More recently, Russian President Vladimir Putin successfully used the 2014 Sochi Olympics to shore up domestic political support, while Rio 2016 preceded a catastrophic collapse in that city's infrastructure and the near-complete evaporation of support for newly-installed President Michel Temer.
Like Mexico City 50 years ago, the Games this year took some unexpected turns. Just last month, North Korea signaled they wanted in. The new, center-left South Korean administration — installed less than a year ago, after President Park Geun-Hye was impeached in a bizarre scandal featuring a modern-day Rasputin figure — agreed, and successfully petitioned Washington to suspend the joint military exercises that Pyongyang considers a provocative rehearsal for invasion of their country. Seoul footed the $2.6 million bill for a convoy of choreographed cheerleaders and let North Korean athletes compete alongside (mostly more talented) South Korean teammates, leading to scenes of young Southern fans singing along with North Koreans while waving the united Korea flag.
Polls taken before the Games showed South Koreans split over President Moon Jae-in’s decision to let North Korea participate alongside their athletes. But around Pyeongchang, it was hard to find anyone admitting to being anything but excited about patriotic unity. And it seems impossible to find anyone willing to countenance, like President Trump does, that the possibility that war is an acceptable outcome.

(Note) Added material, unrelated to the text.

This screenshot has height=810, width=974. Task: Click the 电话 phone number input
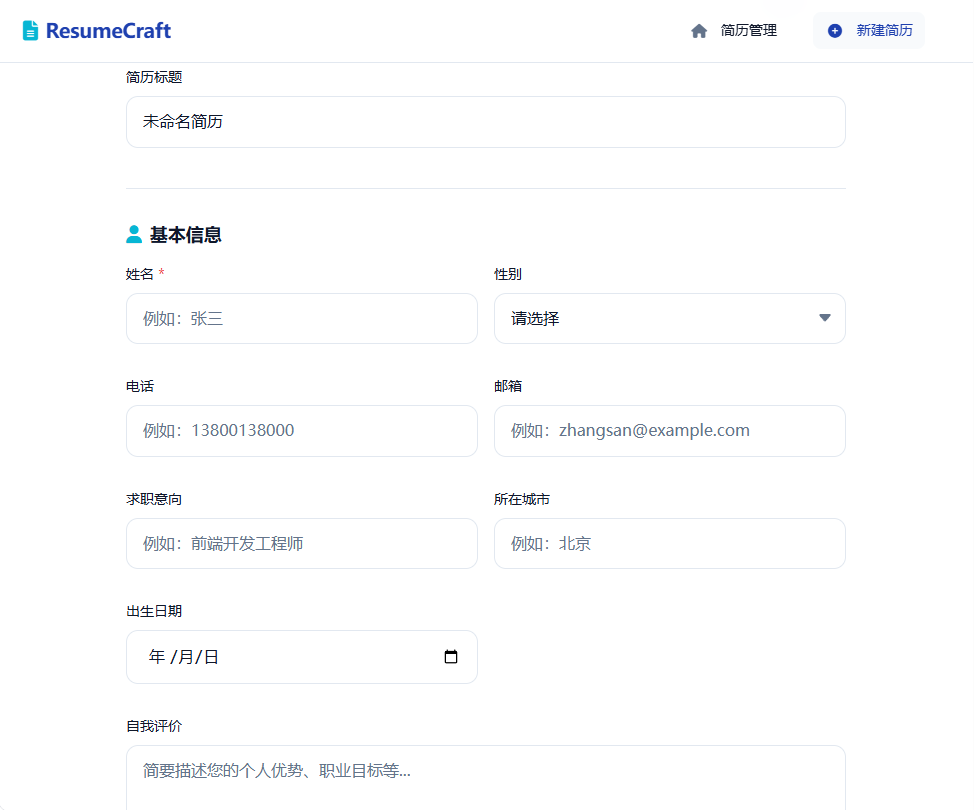tap(301, 430)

“North Koreans are our brothers and sisters and our cousins, not our enemies, and I hope we can finally be re-united somehow,” said Jae Kim, a young mother who traveled from Seoul to watch women's hockey with her husband and daughter. Inside the rink, the DJ blasted American music from the 1990s — this was par for the course in Brazil, too — most notably Beck and Linkin Park. Jae continued, “Absolutely no one wants war, except for a handful of people in the United States, and of course weapons companies.”
Around Pyeongchang, it was hard to find anyone admitting to being anything but excited about patriotic unity.

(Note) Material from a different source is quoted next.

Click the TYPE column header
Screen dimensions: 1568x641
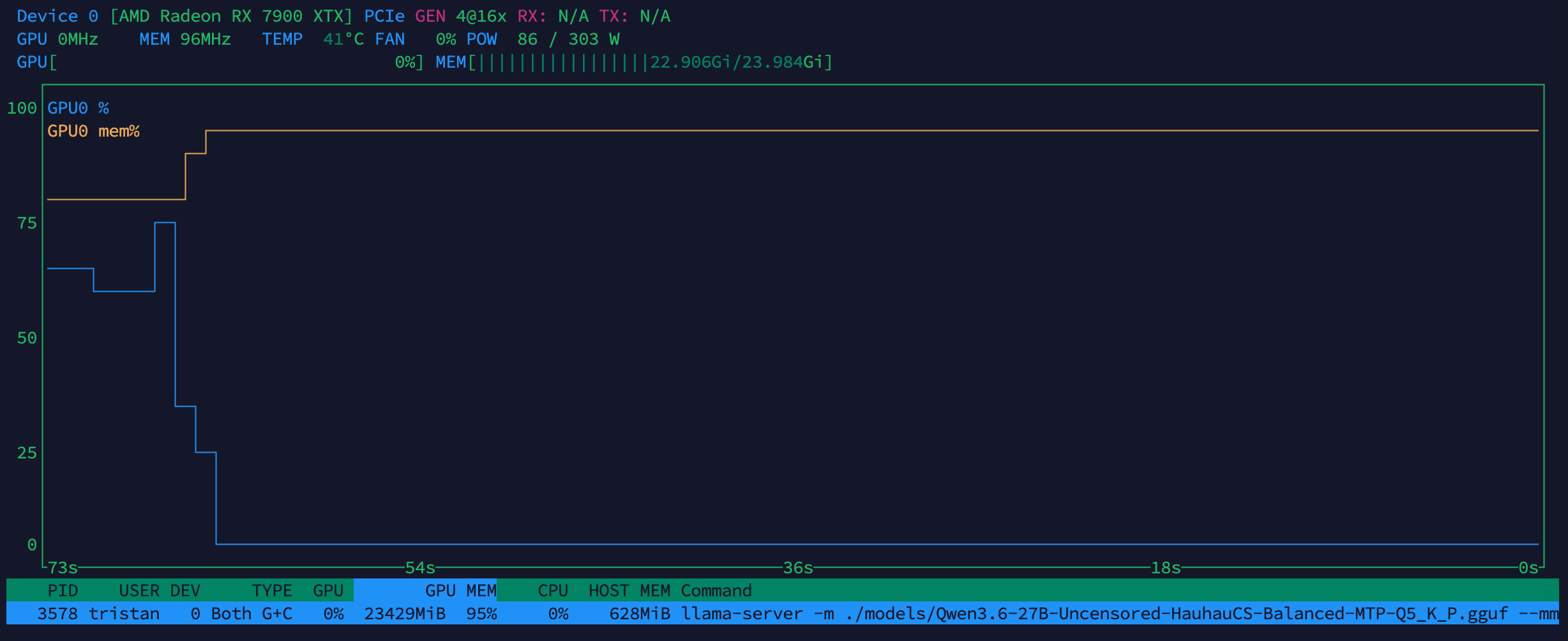[x=272, y=591]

Both Boykoff and Sangsoo Lee, a Senior Research Fellow at the Institute for Security and Development Policy in Stockholm, told me that the most crucial upcoming variable for determining North-South relations will be the resumption of joint military exercises between South Korea and the U.S. The practice is scheduled to restart in April, which could easily enrage Pyongyang.
But in the more usual ways, Pyeongchang 2018 stuck to the global script. At the last Olympics in Rio, the total medal count closely tracked the list of world's largest economies as measured by GDP. At the Winter Olympics, which by its geographic nature excludes most of the global south, this pattern is even more exaggerated. All of the final top five countries in South Korea have a gross domestic product per capita higher than $44,000, putting them in the top 10 percent of the world's richest nations.
During the Closing Ceremony on Sunday, where the U.S. was represented by first daughter Ivanka Trump, Korean media reported that conflicts may have arisen between Northern and Southern athletes after the games, perhaps leading them to insist on using their own flags for the final march.
“The Olympics provided short-term crisis management, but I’m pessimistic about the situation afterwards,” said Lee, citing the U.S. “maximum pressure” strategy and the likely resumption of military exercises.
But for many fans at Pyeongchang 2018, the Games were never going to resolve everything, and if they could only serve as an inflection point, that would be something.
“I didn’t think the decision to unify the teams was ideal, because they did it too late, and didn’t have enough time to practice together, and so they probably did worse as a result,” said Yang Dahye, a schoolteacher leading her students away from a match. “But there are more important things than winning at sports.”